Binding of ferulic acid to cytochrome c enhances stability of the protein at physiological pH and inhibits cytochrome c-induced apoptosis.

Ferulic acid (FA) is one of the most effective components of a traditional Chinese medicine, angelica, and cytochrome c plays a vital role in apoptosis. Here we report the application of fluorescence spectroscopy, isothermal titration calorimetry (ITC), differential scanning calorimetry (DSC), and circular dichroism (CD) to investigate the mechanism for the interaction of bovine heart cytochrome c with FA and the effect of the binding on native state stability of the protein at physiological pH. Fluorescence spectroscopic studies together with ITC measurements indicate that FA binds to cytochrome c with moderate affinity and quenches the intrinsic fluorescence of the protein in a static way. ITC experiments show that the interaction of cytochrome c with FA is driven by a moderately favorable entropy increase in combination with a less favorable enthalpy decrease for the first binding site of the protein.
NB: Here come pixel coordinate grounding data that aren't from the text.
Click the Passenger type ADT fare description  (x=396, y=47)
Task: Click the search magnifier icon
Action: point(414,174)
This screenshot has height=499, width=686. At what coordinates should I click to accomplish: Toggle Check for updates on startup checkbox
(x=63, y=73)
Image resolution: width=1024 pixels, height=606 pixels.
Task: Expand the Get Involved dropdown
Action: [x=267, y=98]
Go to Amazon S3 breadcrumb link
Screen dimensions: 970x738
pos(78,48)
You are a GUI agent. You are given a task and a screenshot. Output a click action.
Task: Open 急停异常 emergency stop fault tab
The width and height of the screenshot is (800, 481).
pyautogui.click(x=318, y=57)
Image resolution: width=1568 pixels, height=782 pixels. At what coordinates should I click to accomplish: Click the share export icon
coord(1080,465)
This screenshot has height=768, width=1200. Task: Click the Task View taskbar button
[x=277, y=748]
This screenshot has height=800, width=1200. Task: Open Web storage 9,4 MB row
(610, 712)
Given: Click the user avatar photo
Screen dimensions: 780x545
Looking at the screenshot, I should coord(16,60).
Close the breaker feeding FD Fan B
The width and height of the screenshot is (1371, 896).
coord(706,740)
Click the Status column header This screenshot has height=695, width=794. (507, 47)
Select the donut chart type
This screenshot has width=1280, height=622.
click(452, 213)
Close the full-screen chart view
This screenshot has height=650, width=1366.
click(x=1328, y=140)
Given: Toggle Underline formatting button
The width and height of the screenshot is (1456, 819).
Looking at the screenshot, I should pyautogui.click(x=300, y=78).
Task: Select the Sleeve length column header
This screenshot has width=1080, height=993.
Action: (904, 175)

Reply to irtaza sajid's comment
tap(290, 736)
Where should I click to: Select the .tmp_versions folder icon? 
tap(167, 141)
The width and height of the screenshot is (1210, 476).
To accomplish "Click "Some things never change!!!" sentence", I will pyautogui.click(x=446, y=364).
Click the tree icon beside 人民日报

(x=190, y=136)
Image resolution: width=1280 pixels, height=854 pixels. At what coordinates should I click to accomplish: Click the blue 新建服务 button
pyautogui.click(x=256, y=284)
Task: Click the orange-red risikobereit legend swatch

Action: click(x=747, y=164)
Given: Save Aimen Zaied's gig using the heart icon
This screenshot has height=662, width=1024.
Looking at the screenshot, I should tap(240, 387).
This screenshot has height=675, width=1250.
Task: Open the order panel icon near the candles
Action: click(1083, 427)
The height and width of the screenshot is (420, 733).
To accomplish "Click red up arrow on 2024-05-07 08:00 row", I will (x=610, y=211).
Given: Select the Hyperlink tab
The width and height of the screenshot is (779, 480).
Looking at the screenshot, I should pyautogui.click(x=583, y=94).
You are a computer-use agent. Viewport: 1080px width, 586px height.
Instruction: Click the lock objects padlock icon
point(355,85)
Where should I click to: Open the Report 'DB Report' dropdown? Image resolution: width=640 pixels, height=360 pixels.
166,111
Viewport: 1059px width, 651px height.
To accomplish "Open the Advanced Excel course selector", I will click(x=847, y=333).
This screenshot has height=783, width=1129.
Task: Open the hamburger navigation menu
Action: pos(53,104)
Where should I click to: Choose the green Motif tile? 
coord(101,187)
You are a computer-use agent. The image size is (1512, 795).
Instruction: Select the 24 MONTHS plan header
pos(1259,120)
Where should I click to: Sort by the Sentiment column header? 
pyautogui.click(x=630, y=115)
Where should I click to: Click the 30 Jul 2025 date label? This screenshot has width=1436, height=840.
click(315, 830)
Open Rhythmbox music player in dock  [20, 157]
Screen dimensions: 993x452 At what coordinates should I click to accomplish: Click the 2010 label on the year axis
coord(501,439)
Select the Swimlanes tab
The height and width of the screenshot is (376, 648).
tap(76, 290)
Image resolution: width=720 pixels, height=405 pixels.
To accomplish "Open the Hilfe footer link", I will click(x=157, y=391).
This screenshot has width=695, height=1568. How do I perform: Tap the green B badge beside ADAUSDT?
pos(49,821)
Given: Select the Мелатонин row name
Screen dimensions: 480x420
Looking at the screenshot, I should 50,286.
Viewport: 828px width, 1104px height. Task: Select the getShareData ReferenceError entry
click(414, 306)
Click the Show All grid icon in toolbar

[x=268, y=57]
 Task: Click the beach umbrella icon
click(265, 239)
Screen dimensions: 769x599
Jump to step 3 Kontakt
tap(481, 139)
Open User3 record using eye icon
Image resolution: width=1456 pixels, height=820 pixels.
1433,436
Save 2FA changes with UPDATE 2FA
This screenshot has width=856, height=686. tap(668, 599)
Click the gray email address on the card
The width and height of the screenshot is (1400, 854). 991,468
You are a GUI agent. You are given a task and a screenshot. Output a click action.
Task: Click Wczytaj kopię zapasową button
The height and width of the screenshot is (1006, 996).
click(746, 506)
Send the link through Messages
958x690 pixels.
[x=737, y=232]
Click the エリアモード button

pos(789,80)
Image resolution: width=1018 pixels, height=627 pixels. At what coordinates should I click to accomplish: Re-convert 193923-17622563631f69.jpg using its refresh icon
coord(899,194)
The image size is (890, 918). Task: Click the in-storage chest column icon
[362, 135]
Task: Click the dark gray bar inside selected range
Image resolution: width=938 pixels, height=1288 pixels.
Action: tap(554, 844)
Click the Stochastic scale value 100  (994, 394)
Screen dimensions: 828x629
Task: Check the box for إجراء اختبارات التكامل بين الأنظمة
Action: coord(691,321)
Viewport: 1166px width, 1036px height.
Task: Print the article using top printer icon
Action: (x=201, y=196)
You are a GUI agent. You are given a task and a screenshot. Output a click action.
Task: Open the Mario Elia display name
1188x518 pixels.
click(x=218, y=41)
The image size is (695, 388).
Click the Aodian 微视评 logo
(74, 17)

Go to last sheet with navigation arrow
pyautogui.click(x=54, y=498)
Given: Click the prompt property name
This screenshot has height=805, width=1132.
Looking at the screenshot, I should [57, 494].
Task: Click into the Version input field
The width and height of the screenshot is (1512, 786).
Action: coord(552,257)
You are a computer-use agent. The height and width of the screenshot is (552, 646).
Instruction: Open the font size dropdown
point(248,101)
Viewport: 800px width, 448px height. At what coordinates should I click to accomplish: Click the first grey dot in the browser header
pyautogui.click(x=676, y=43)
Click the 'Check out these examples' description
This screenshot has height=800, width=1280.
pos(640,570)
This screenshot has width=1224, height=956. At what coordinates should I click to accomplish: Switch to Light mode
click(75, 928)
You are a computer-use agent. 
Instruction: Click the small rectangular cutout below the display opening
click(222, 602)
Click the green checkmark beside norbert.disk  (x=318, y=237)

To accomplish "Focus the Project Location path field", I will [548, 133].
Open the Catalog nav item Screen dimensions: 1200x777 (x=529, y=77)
The melting temperature of cytochrome c in the presence of FA measured by DSC and CD increases 4.0 and 5.0 degrees C, respectively, compared with that in the absence of FA. Taken together, these results indicate that FA binds to and stabilizes cytochrome c at physiological pH. Furthermore, binding of FA to cytochrome c inhibits cytochrome c-induce apoptosis of human hepatoma cell line SMMC-7721. Our data provide insight into the mechanism of drug-protein interactions, and will be helpful to the understanding of the mechanism for FA-inhibited and cytochrome c-induced apoptosis.